A questo punto, però, ci si potrebbe domandare: ma è così agevole entrare in confidenza con la Scrittura, con quella Parola che, se accolta, crea in noi l’immedesimazione con Cristo, al punto da poter dire con san Paolo che per noi vivere è Cristo? Vi è una sintonia connaturale tra il cuore dell’uomo e la Parola di Dio, antecedentemente al suo prenderne coscienza. Ogni persona porta impresso in sé, in maniera indelebile, il timbro della Parola che l’ha pensata, voluta. La Parola tramite cui l’uomo è stato creato da Dio ha lasciato in lui come impronta o sigillo l’intimo anelito all’incontro con Cristo stesso, il Verbo di Dio. La persona umana è plasmata in tal modo da portare in sé la capacità del Verbo. La persona è creata capax Verbi, fatta per il Verbo. Essa fiorisce in misura della sua accoglienza della Parola. La Parola è per il terreno che è la persona. Il Verbo di Dio è la forma sulla cui somiglianza identitaria è creata o, meglio, è ri-creata ogni persona. Infatti, mediante l’incarnazione del Verbo ha inizio la seconda creazione, mediante cui si dà origine a cieli nuovi e a terra nuova. Quando la Parola è proclamata e, in certo modo, interpella l’uomo si ravviva quella sintonia che esisteva già nella prima creazione, ma poi è stata disturbata, quasi disattivata (non del tutto), con il peccato. L’incarnazione del Verbo ricostituisce la sintonia tra Dio e la persona. La persona rinasce dalla Parola, perché c’è un innato calamitarsi tra la Parola e il cuore umano, sin dalla prima creazione, come detto.
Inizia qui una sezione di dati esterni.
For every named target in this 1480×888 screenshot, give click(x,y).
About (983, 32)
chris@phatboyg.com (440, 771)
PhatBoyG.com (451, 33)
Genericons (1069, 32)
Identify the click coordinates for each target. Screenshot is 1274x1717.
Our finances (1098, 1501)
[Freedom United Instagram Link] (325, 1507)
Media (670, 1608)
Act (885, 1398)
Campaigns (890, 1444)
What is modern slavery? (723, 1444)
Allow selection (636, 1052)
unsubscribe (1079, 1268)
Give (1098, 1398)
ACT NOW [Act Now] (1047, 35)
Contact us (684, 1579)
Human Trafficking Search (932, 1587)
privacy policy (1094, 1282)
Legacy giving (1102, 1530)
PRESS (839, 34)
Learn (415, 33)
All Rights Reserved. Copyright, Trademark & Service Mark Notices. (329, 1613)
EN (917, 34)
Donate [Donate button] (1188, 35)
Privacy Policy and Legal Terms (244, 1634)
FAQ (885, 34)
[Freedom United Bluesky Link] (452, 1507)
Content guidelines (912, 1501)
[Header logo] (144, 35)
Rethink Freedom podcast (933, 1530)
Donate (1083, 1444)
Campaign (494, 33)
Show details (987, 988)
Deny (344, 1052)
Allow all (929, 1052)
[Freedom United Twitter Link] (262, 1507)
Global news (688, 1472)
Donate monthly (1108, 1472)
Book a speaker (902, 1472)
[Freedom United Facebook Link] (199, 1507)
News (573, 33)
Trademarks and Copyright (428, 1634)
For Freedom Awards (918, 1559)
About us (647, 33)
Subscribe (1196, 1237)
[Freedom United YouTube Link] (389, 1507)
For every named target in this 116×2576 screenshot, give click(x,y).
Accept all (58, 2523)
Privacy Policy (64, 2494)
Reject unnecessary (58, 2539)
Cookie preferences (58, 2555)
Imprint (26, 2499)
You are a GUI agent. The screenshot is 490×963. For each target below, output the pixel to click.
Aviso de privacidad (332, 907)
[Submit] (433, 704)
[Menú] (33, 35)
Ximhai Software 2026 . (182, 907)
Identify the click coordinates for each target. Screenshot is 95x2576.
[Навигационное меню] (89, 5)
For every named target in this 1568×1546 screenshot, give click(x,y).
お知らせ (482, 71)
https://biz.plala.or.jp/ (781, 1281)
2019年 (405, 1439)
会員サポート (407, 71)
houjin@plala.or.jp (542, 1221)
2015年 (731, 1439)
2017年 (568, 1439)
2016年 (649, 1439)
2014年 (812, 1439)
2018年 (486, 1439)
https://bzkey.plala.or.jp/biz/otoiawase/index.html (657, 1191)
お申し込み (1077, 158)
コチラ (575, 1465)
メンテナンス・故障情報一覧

La Scrittura indica la figura del Verbo che si fa carne e viene per essere nella storia umana e nel cosmo il protagonista universale di una nuova creazione: siamo tutti chiamati ad associarci alla redenzione integrale posta in essere da Cristo che semina nel creato un dinamismo di rinascita, di rinnovamento, sottoponendolo, come dice san Paolo in maniera efficace, alle doglie del parto. Peraltro, la Parola di Dio, incarnata e vivente nella storia, dopo la crocifissione e la risurrezione, come Cristo Risorto e Spirito effuso, spiega ai discepoli – pensiamo ai discepoli di Emmaus (cf Lc 24,31) – il senso delle Sacre Scritture, affinché comprendano e partecipino con tutto se stessi alla nuova creazione che ha il suo fulcro nella memoria dell’Eucaristia. È rimanendo in costante comunione con Chi costituisce per noi la duplice mensa della Parola scritta e del Verbo, che si fa cibo attraverso il pane e il vino, che tutti noi condividiamo la potenza dell’Amore trasfiguratore di Cristo. L’Eucaristia fa sì che tutta la giornata, tutte le ore e i minuti siano vita in Cristo redentore, realizzatore di una nuova creazione.